These are chat archives for dereneaton/ipyrad

27th
Feb 2017
s-arvidsson-lgc
@s-arvidsson-lgc
Feb 27 2017 10:42
@dereneaton Hi Deren, let me know whether you need some data from me to replicate the problems I have with the VCF. For now, I will filter out the problematic loci.
Amanda Haponski
@ahaponski_twitter
Feb 27 2017 15:00
Hi, I am running my ipyrad .phy output files in RAxML and am seeing some weird results. I am trying to vary my coverage of individuals and have decreased the coverage from 70% to 60% of my samples. When I analyze the 60% coverage, I go from high supports (95-100%) for my tree nodes to 0s with the placement of many individuals unresolved when in the 70% analyses they had formed well defined and supported clades. However, if I run the .snps.phy file then I get a similar topology to the 70% with high supports. Any insights as to what is going on? I've checked my alignments and there's nothing glaringly wrong with them. I've also re-run ipyrad and got the same result. Thanks in advance.
Deren Eaton
@dereneaton
Feb 27 2017 16:33

@ahaponski_twitter , I have a few thoughts:

  1. In general I would not use the snps.phy file in RAxML unless you are also using one of its ascertainment-bias models to account for the fact that you've excluded all invariant sites.

  2. There have been quite a few papers showing that in general you will get more accurate phylogenetic results by including more data, to the extent it's computationally feasible. Meaning you can use Sample coverage as low as 4 samples (minimum needed to attain phylogenetic information) and expect better results than requiring data to be shared across 70% of samples. In general, I usually see the same topology supported for the data from most values of min coverage up until you require too stringent of value, and then you start to get bad trees simply because there is not enough information left in the data, i.e., there is too little data left.

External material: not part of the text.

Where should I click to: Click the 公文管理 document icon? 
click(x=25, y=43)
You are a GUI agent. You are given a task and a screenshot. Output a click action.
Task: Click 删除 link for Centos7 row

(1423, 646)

  3. There is no general rule about whether to expect 60% or 70% coverage to be meaningful about how much phylogenetic information there is. What really matters is how much data (and specifically variable data) is shared by your samples. If you have 70% coverage across 1000 sites that will most likely have much less information than 10% coverage across 10M sites.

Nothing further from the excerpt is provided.